Sperm stem cells, referred to as spermatogonia, normally develop into full-fledged sperm cells with the support of ECs. However, since spermatogonia are surrounded by ECs in the testes, senescent ECs could potentially hinder the development of sperm cells by rendering spermatogonia dysfunctional.

To test this, Ozawa and colleagues took ECs from the testes of aged mice and treated them with D+Q. They then grew spermatogonia in the same dish with these D+Q-treated aged ECs. After 21 days, the growth of these spermatogonia reached numbers rivaling those grown with young ECs. These findings suggest that removing senescent ECs rejuvenates the proliferation of spermatogonia.

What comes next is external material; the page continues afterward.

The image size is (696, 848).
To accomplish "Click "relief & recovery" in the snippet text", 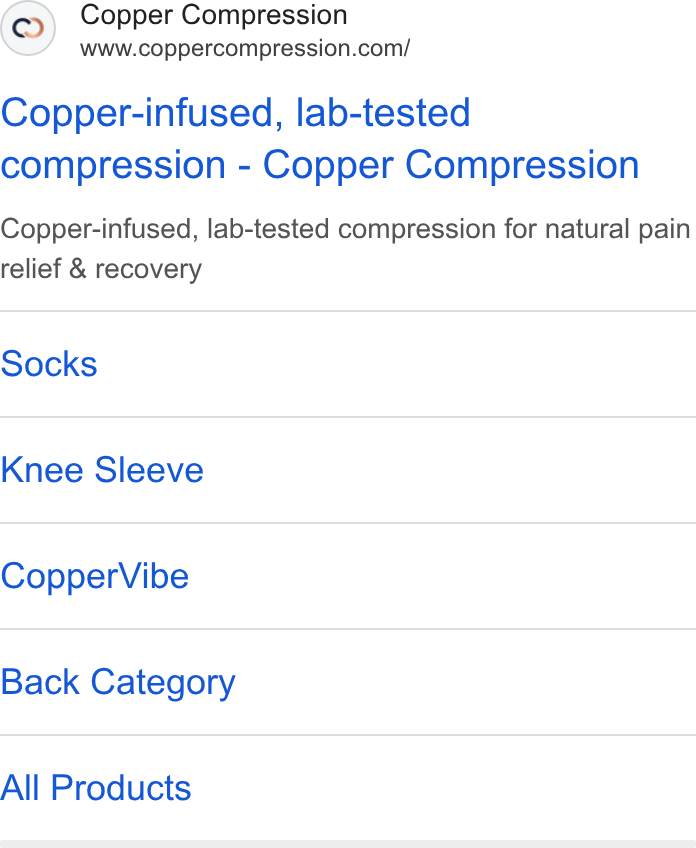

(Ozawa et al., 2023 | *iScience*) **D+Q Increases Sperm Stem Cell Proliferation.** After 21 days, spermatogonia proliferation (Spermatogonia Number) was significantly reduced in the presence of untreated aged ECs (red) when compared to those grown with young ECs (blue). However, spermatogonia proliferation was increased in the presence of ECs treated with D+Q and the difference between the young and aged D+Q groups was not significant (ns).

The Human Outlook

Overall, the findings of Ozawa and colleagues suggest that testicular ECs become senescent with age, which generates a less supportive environment for spermatogonia to proliferate. In turn, there are fewer sperm precursor cells available to generate mature sperm cells.

(Ozawa et al., 2023 | *iScience*) **Graphical Summary.** The testicular endothelial cells of young mice support the proliferation of spermatogonia, leading to normal sperm counts. These endothelial cells become senescent in aged mice, leaving less support for the proliferation of spermatogonia, leading to lower sperm counts.

Whether this occurs in humans is unknown. Therefore, studies are needed to determine if senescent ECs occur in greater numbers within the testes of older vs younger males. Also, even in mice, it is still unclear whether senescent testicular ECs contribute to fertility hindrance. This could be shown by administering D+Q to aged mice and measuring their fertility rates. Overall, the question of whether senescent cells contribute to the hindrance of male fertility in humans remains unclear.